Louis Katz on thu 9 sep 04
Burner BTU sizing is complex.
If you put a one inch gas line in a two inch tube you do not get an 8
million BTU burner. Oddly enough,( maybe not that odd) it is the air
that can be entrained in a burner that determines its maximum BTU's.
At a given gas pressure and back pressure or suction from a chimney at
the burner head, a burner' size is given for a percentage of air
entrainment through the burner.
That is how many BTU's of gas can you get through a burner and still
have the burner pull 70% of the air needed for complete combustion.
Different burners and companies list differing percentages of
entrainment in their catalogs. This means that the burner companies
when listing BTU's on unsealed burners expect that some percentage of
the air needed for complete combustion will be secondary air.
With a little negative pressure at the burner port the rating of a
burner can go way up. There is a limit for a given burner tip however
and finding a way to force more air and gas through a small burner can
cause a very unstable flame that likes to blow out at low temperatures.

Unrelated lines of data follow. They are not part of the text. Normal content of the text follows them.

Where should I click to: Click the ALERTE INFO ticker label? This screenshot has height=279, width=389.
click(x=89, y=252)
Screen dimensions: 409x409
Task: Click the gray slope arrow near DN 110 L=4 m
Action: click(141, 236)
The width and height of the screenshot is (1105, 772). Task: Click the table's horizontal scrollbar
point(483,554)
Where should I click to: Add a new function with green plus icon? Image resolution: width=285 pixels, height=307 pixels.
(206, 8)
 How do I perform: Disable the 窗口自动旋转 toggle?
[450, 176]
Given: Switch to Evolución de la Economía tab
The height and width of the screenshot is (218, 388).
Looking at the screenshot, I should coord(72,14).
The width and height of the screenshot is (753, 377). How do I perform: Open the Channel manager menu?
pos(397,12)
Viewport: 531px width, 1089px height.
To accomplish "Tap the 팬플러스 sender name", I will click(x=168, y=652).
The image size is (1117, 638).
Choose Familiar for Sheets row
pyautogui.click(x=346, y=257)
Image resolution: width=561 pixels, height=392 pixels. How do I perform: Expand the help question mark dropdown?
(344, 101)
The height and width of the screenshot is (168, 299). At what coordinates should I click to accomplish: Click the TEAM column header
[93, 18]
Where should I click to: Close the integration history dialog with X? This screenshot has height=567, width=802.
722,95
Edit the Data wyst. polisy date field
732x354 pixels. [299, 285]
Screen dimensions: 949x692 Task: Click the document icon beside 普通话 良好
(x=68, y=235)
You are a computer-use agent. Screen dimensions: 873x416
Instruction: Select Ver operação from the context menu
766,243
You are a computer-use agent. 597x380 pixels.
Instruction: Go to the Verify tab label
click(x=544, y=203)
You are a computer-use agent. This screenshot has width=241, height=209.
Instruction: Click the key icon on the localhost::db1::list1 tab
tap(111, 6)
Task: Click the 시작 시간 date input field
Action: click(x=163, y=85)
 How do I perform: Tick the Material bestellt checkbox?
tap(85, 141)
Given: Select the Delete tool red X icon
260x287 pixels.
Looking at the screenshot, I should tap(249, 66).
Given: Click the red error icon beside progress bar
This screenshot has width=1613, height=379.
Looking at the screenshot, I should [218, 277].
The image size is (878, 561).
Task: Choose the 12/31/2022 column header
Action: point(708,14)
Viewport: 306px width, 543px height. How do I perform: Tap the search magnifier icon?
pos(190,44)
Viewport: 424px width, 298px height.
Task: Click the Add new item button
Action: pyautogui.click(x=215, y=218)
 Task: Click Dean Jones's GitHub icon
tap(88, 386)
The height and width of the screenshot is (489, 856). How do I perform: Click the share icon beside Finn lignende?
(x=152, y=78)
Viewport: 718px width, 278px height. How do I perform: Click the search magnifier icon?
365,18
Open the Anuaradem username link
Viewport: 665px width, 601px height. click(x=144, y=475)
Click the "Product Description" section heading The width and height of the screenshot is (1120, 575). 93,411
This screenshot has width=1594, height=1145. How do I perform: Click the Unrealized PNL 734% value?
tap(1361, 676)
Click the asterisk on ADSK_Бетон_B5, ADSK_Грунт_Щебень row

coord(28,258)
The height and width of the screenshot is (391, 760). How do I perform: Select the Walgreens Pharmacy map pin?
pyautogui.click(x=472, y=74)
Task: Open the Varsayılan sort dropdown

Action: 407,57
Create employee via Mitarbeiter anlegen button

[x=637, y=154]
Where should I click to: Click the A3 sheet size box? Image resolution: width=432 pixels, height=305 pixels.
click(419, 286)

Bad mixing of gas and air can also result which causes little areas of
heavy reduction in the flame. This can cause soot, even in a generally
oxidizing flame.
Quality flame retention rings (burner tips), good mixers (burner
bodies) with adjustable orifices, really make for burners that are easy
to work with that have good stable flames and can entrain the most air
for a given amount of gas. They are just so expensive. Burners with
blowers are different beasts.
Louis
image of old venture burner and safety system, in cattle marker flambe'
on board:
http://falcon.tamucc.edu/~lkatz/LK/painting/kilnpainting/pages/a.htm
Hank Murrow on thu 9 sep 04
Louis has given us a real good rundown of the importance of air
entrainment here. Look for a burner that has a machined venturi(the
inside surface), because the relation between the orifice and this
carefully machined surface is how maximum entrainment is developed.
Cheers, Hank in Eugene
murrow.biz/hank
On Sep 9, 2004, at 7:48 AM, Louis Katz wrote:
> Burner BTU sizing is complex.
> If you put a one inch gas line in a two inch tube you do not get an 8
> million BTU burner. Oddly enough,( maybe not that odd) it is the air
> that can be entrained in a burner that determines its maximum BTU's.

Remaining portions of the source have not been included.